Fed’s Kashkari says economy’s strength complicates case for rate cuts

Minneapolis Federal Reserve President Neel Kashkari. REUTERS/David Swanson/File Photo (REUTERS)
Minneapolis Federal Reserve President Neel Kashkari. REUTERS/David Swanson/File Photo (REUTERS)
Summary

Inflation, he said, is still the main reason many households feel under pressure.

Minneapolis Federal Reserve President Neel Kashkari says the U.S. economy has remained stronger than expected under higher interest rates—a resilience that complicates the Federal Reserve’s decisions on when and how much to cut interest rates this year.

Speaking during a virtual town hall hosted by the Wisconsin Bankers Association, Kashkari said Wednesday that inflation is moving lower but remains well above the Fed’s 2% target, while the labor market has cooled without showing signs of significant stress.

“The economy has been more resilient than I thought it would be," Kashkari said, pointing to steady consumer spending and heavy investment tied to artificial intelligence, including data centers and energy infrastructure. “That makes me wonder how tight monetary policy really is."

Kashkari, a voting member of the Federal Open Market Committee this year, said the Fed must be careful not to cut interest rates too aggressively before inflation is clearly on track to return to target. While job growth has slowed and hiring has softened, layoffs remain limited and the unemployment rate has hovered around 4.4%.

That balance leaves policymakers walking a narrow path. Lowering rates too soon to support employment risks prolonging inflation, Kashkari said, a concern he framed as central to the Fed’s credibility.

“If we cut rates and that makes the inflation problem worse, are we really helping families?" he said. Inflation, he said, is still the main reason many households feel under pressure.

Kashkari said he has the most confidence that housing-related inflation will continue to ease as slower rent growth feeds into official data. He expressed less certainty about goods inflation, which has risen over the past year, and non-housing services inflation, which he said is closely tied to wage growth and could prove slower to cool.

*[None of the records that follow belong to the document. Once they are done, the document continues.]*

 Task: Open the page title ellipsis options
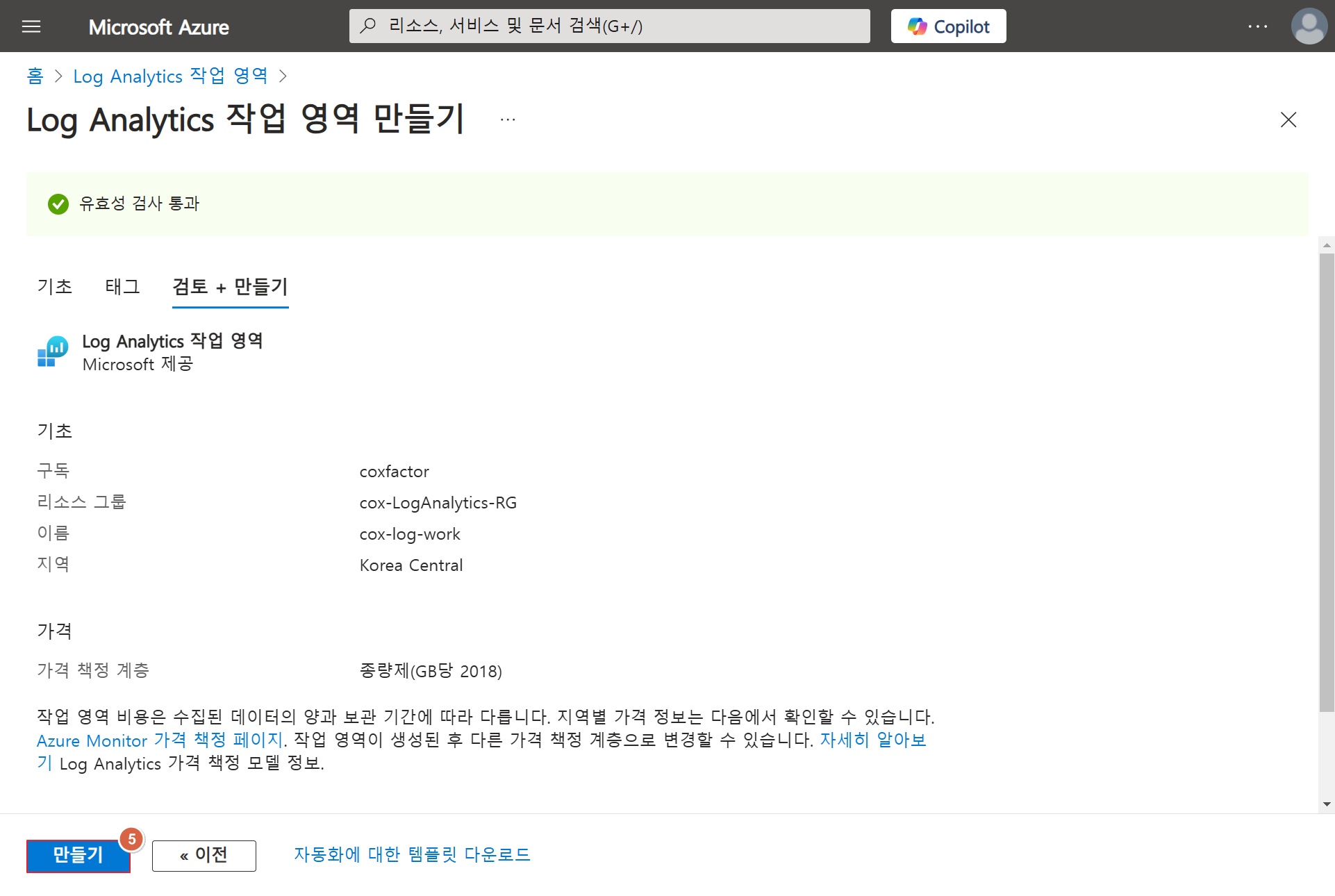pyautogui.click(x=508, y=119)
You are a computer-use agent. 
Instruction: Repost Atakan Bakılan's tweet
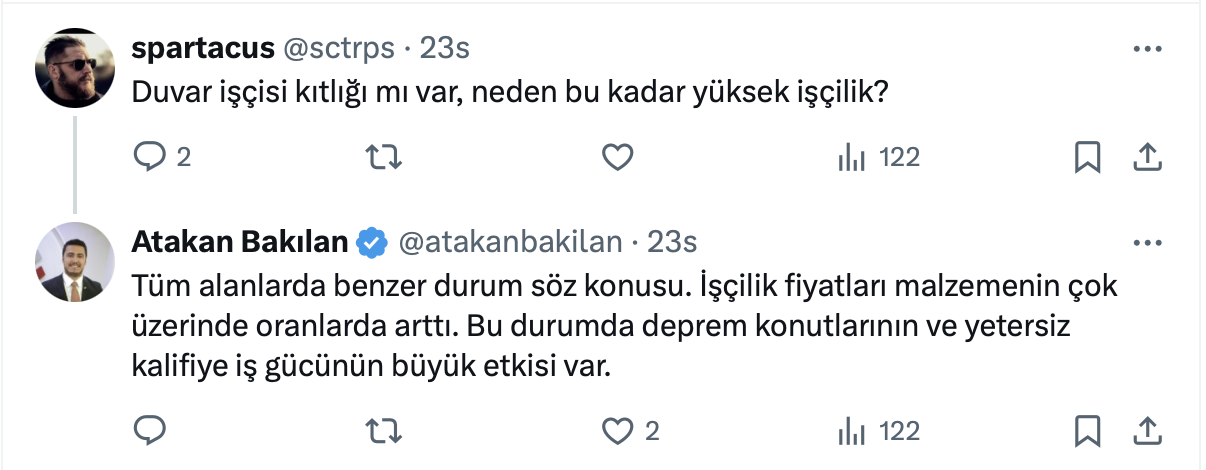tap(377, 431)
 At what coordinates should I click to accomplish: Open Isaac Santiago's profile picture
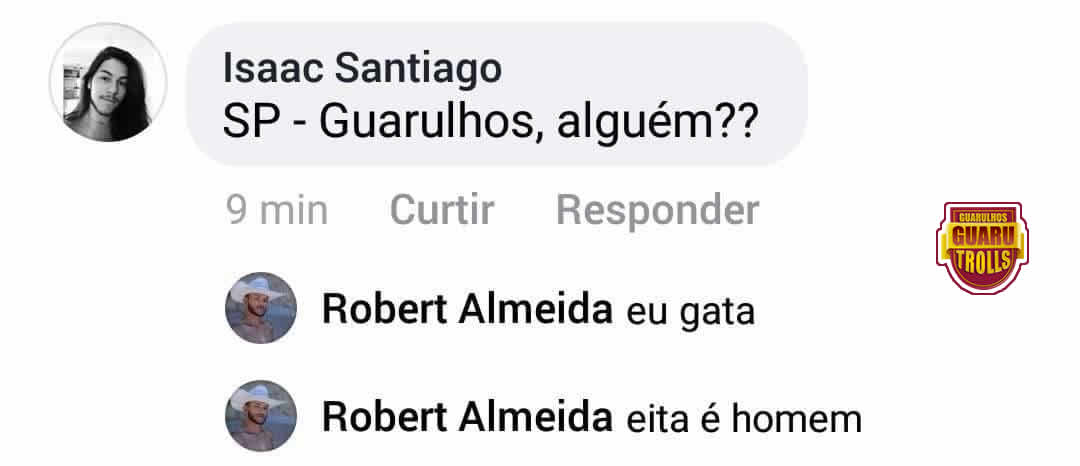(107, 83)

Kashkari also warned that tariff-related price growth could take longer than expected to fully work through the economy. The central bank, he said, is still committed to a 2% inflation target.

“But if this goes on for long enough, people are going to start to doubt how serious we are about that," he noted.

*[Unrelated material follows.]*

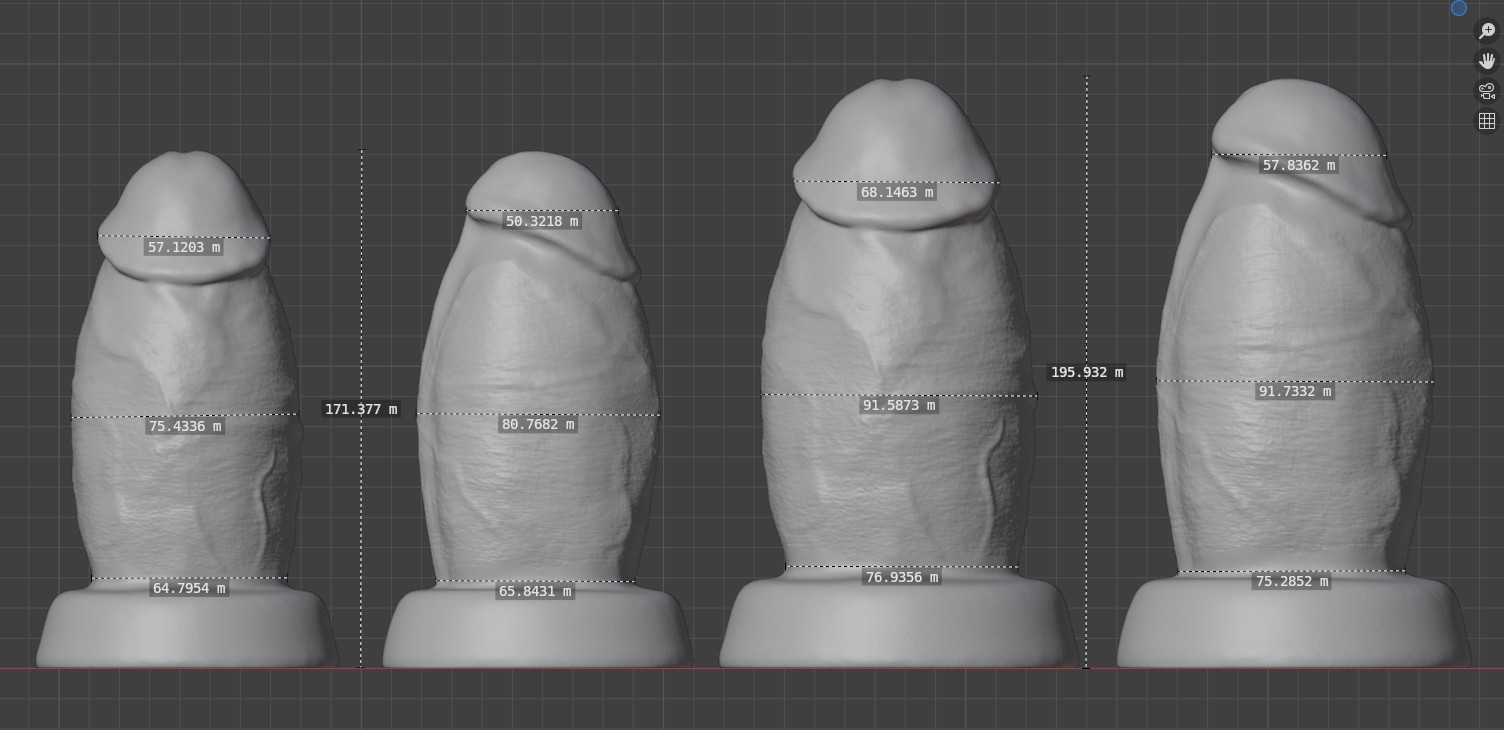Click the pan hand icon
This screenshot has height=730, width=1504.
pyautogui.click(x=1486, y=61)
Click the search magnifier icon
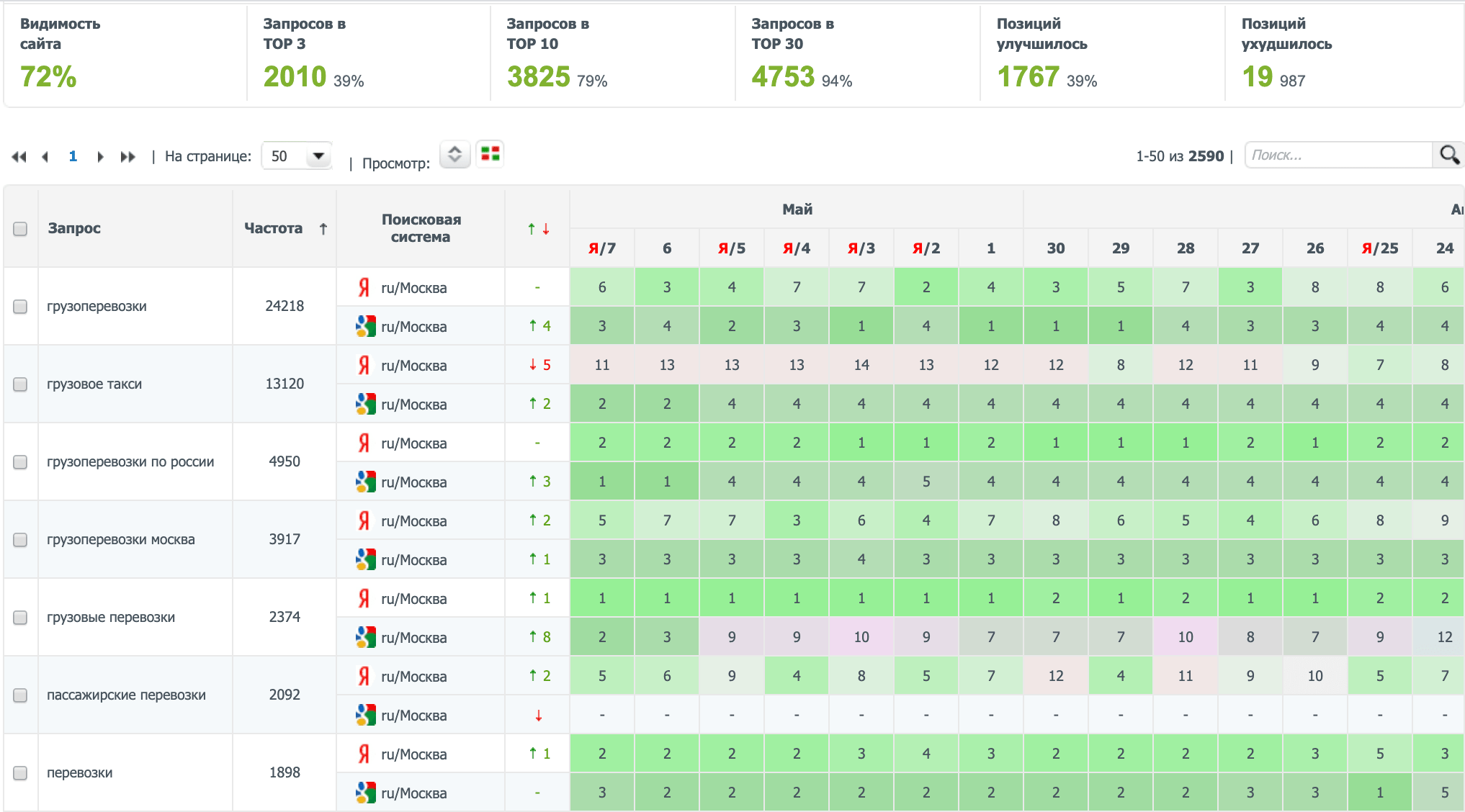This screenshot has width=1465, height=812. point(1449,155)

Kashkari’s remarks came on a busy day for Fed watchers, with Philadelphia Federal Reserve President Anna Paulson and Fed governor Stephen Miran also delivering speeches. Paulson, a voting regional president this year, signaled openness to additional rate cuts later in 2026 if inflation continues to moderate and labor market conditions stabilize. Miran argued that deregulation could lower inflation pressures and justify easier monetary policy.

Against that backdrop, Kashkari took a more cautious tone. Inflation hasn’t yet fallen far enough to justify an aggressive easing cycle, he said. While he acknowledged signs of the labor market cooling, he said policy decisions will hinge on whether inflation continues to weaken in the months ahead.

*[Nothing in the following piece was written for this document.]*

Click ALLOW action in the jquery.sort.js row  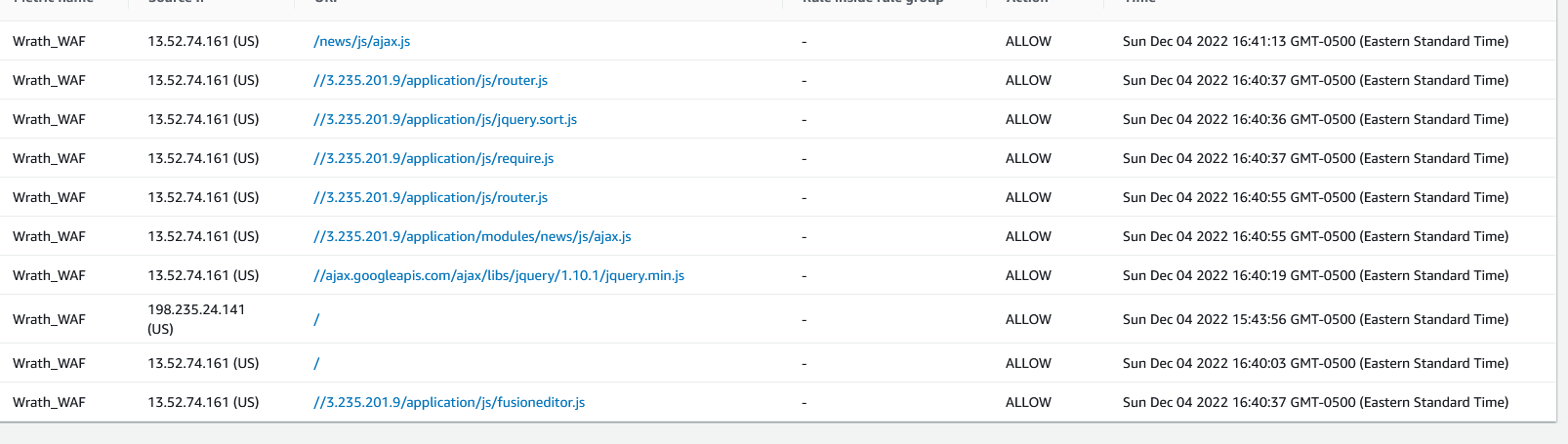click(x=1028, y=119)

Kashkari also addressed questions about the Fed’s independence as the Department of Justice launches an investigation into Chair Jerome Powell over the management of a building renovation and President Donald Trump prepares to announce his nomination to replace Powell as chair.

Kashkari said that monetary policy decisions must remain insulated from political pressure.

“Whoever the next chair is will get one vote," Kashkari said. “And the best argument wins."

For now, Kashkari said, his focus remains on ensuring inflation returns fully to target before the Fed moves decisively to lower rates.